• **EXERCISE**:
From the entries below, transcribe exactly the lines between the line holding "Click the Clear All link" and the line holding "Image resolution: width=670", inclusive; skip all other lines.

• **STORED DATA**:
==========

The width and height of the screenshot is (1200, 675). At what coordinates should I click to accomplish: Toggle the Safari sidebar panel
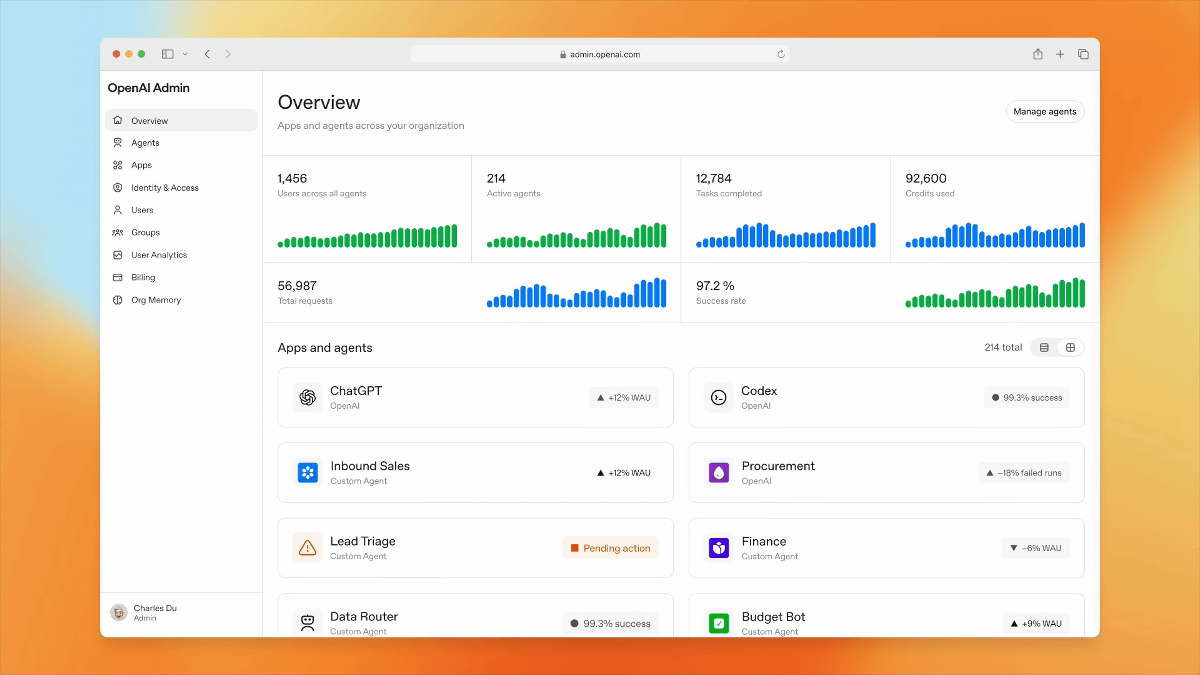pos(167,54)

==========

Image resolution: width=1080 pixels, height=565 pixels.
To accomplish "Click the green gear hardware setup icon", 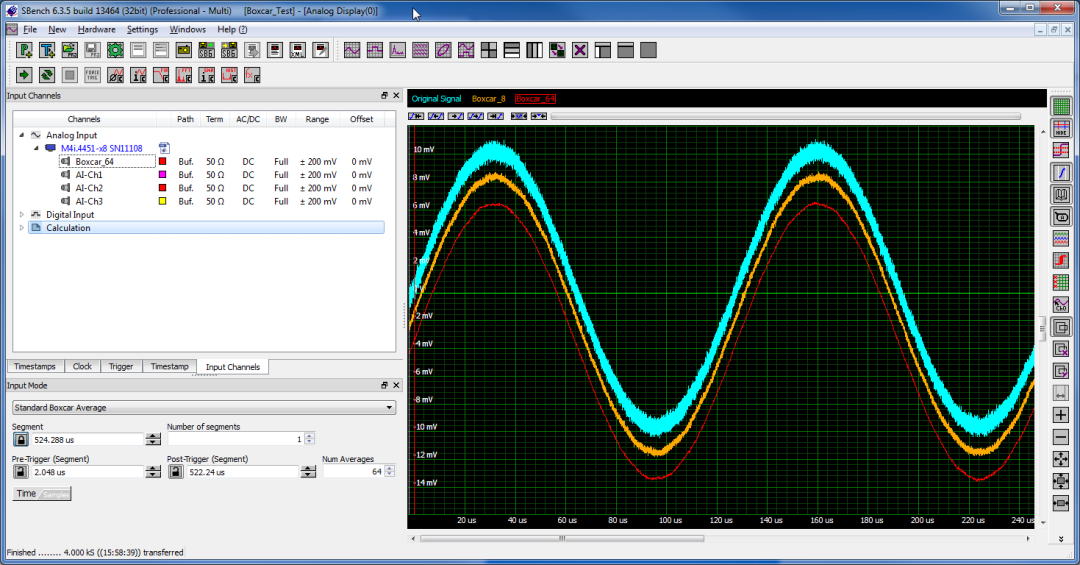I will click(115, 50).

==========

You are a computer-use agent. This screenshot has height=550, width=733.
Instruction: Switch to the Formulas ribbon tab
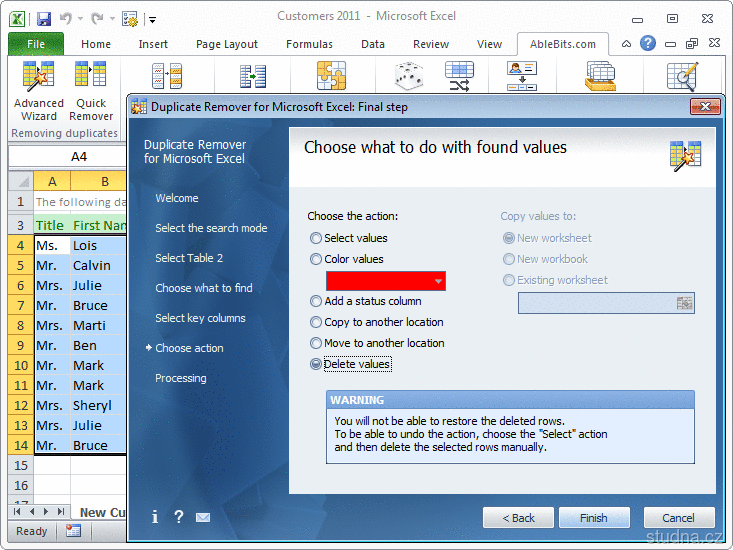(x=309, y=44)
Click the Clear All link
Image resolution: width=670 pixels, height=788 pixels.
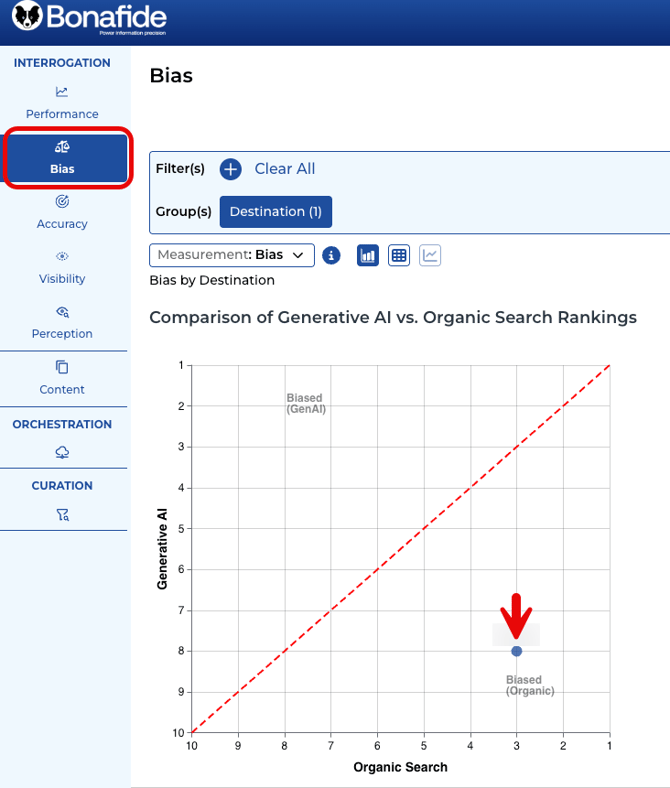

==========

• **TASK RESULT**:
Click the Clear All link
Image resolution: width=670 pixels, height=788 pixels.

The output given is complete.